[START OF Provided material]

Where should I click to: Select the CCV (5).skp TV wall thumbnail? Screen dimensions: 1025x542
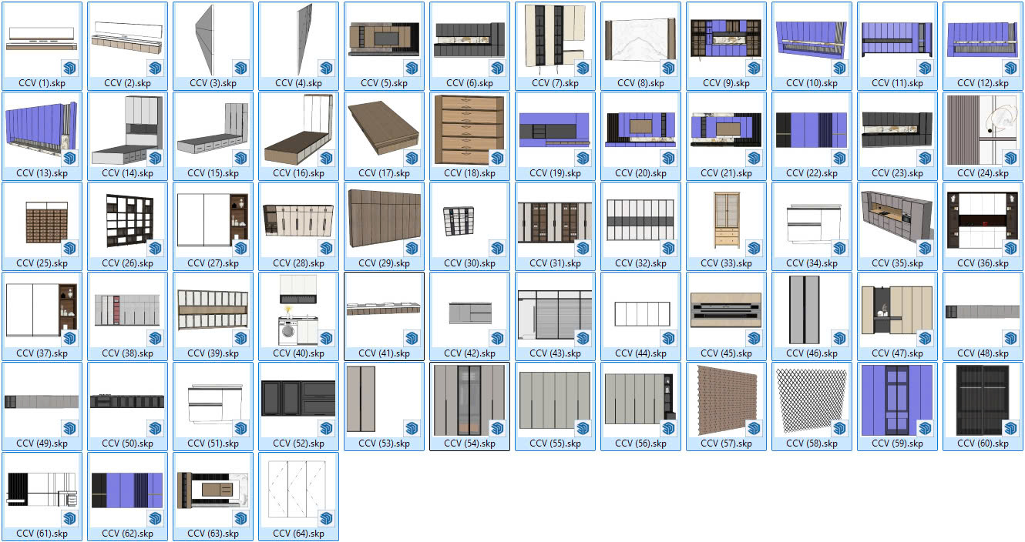(384, 38)
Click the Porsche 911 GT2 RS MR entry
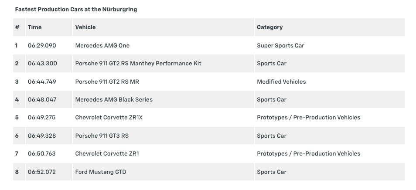This screenshot has width=416, height=190. (x=107, y=81)
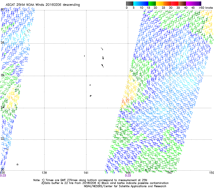Click the 141 longitude axis label
Viewport: 214px width, 188px height.
pos(86,173)
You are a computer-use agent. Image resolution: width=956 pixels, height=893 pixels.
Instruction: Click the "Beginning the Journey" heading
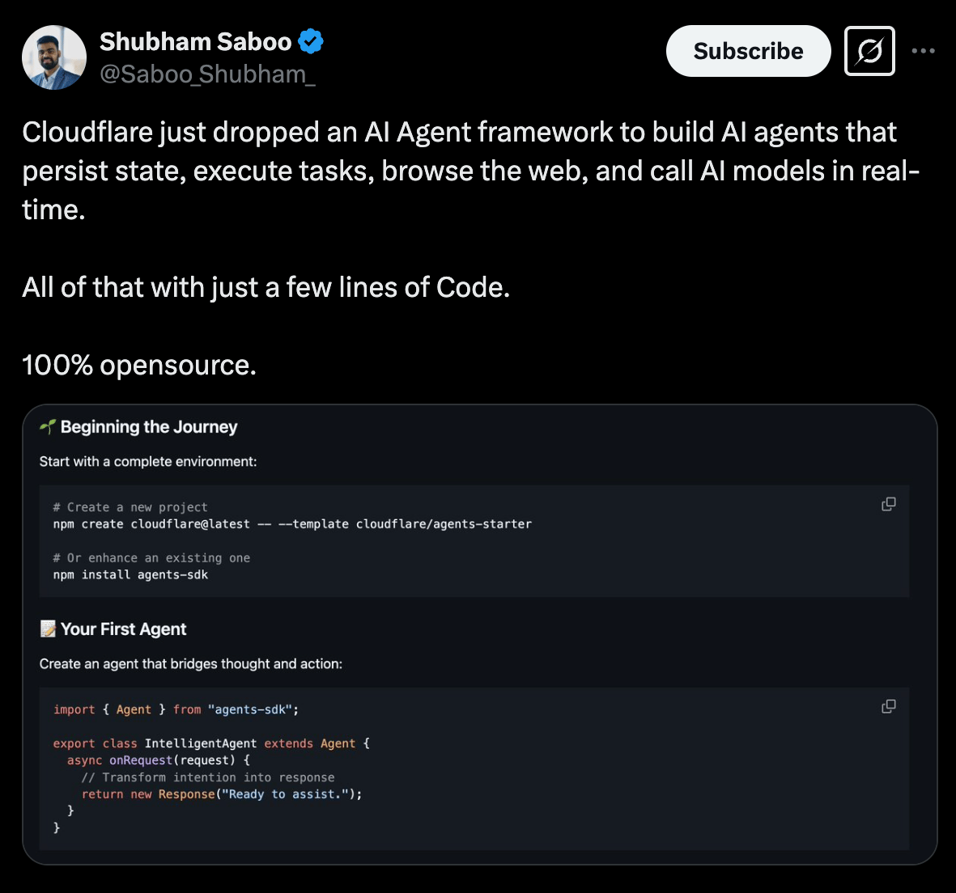point(149,427)
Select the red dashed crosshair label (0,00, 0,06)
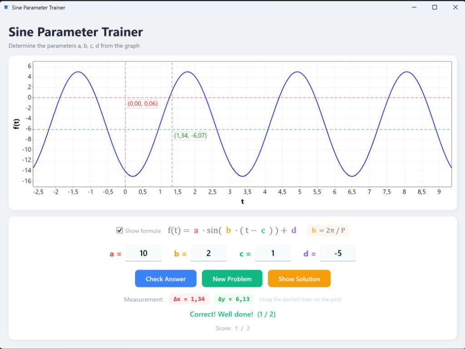Screen dimensions: 465x349 [x=143, y=104]
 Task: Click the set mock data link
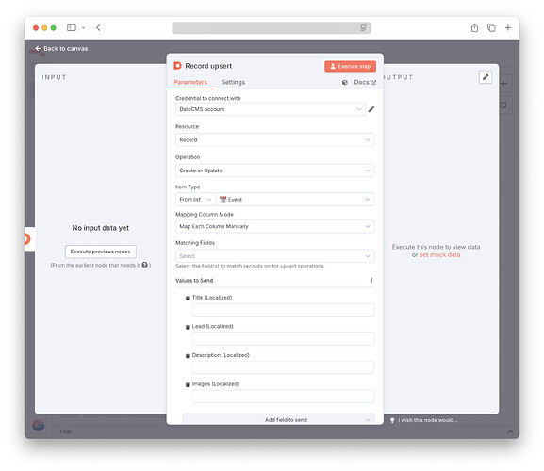tap(439, 254)
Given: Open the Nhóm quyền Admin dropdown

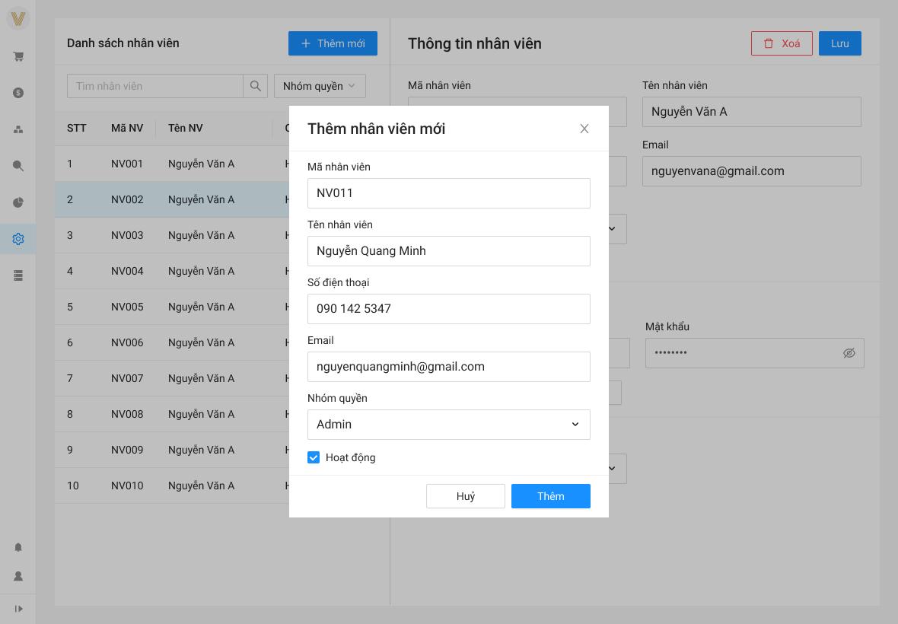Looking at the screenshot, I should pyautogui.click(x=448, y=425).
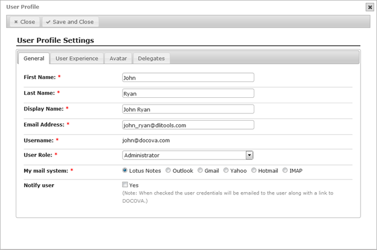Image resolution: width=377 pixels, height=250 pixels.
Task: Close dialog with top-right X icon
Action: (x=370, y=7)
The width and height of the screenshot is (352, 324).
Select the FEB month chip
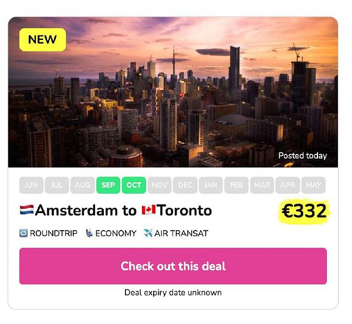pyautogui.click(x=236, y=185)
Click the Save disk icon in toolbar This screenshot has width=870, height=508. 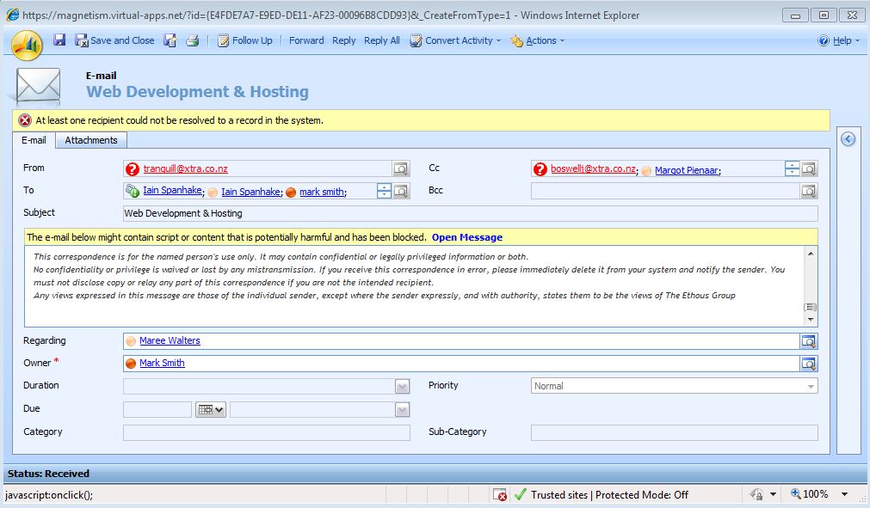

[END OF Provided material]

**What needs to be done**
Please put the lines of the listing above into a numbered list, leaving out blank lines and the pictures.

**Full answer**
1. Where should I click to: Select the CCV (5).skp TV wall thumbnail? Screen dimensions: 1025x542
2. (384, 38)
3. Click the Porsche 911 GT2 RS MR entry
4. This screenshot has width=416, height=190. (x=107, y=81)
5. Click the 141 longitude axis label
6. Viewport: 214px width, 188px height.
7. pos(86,173)
8. You are a computer-use agent. Image resolution: width=956 pixels, height=893 pixels.
9. Instruction: Click the "Beginning the Journey" heading
10. point(149,427)
11. Select the red dashed crosshair label (0,00, 0,06)
12. Screen dimensions: 465x349 [x=143, y=104]
13.  Task: Click the set mock data link
14. tap(439, 254)
15. Given: Open the Nhóm quyền Admin dropdown
16. Looking at the screenshot, I should pyautogui.click(x=448, y=425).
17. Image resolution: width=377 pixels, height=250 pixels.
18. Task: Close dialog with top-right X icon
19. Action: (x=370, y=7)
20. The width and height of the screenshot is (352, 324).
21. Select the FEB month chip
22. pyautogui.click(x=236, y=185)
23. Click the Save disk icon in toolbar This screenshot has width=870, height=508. 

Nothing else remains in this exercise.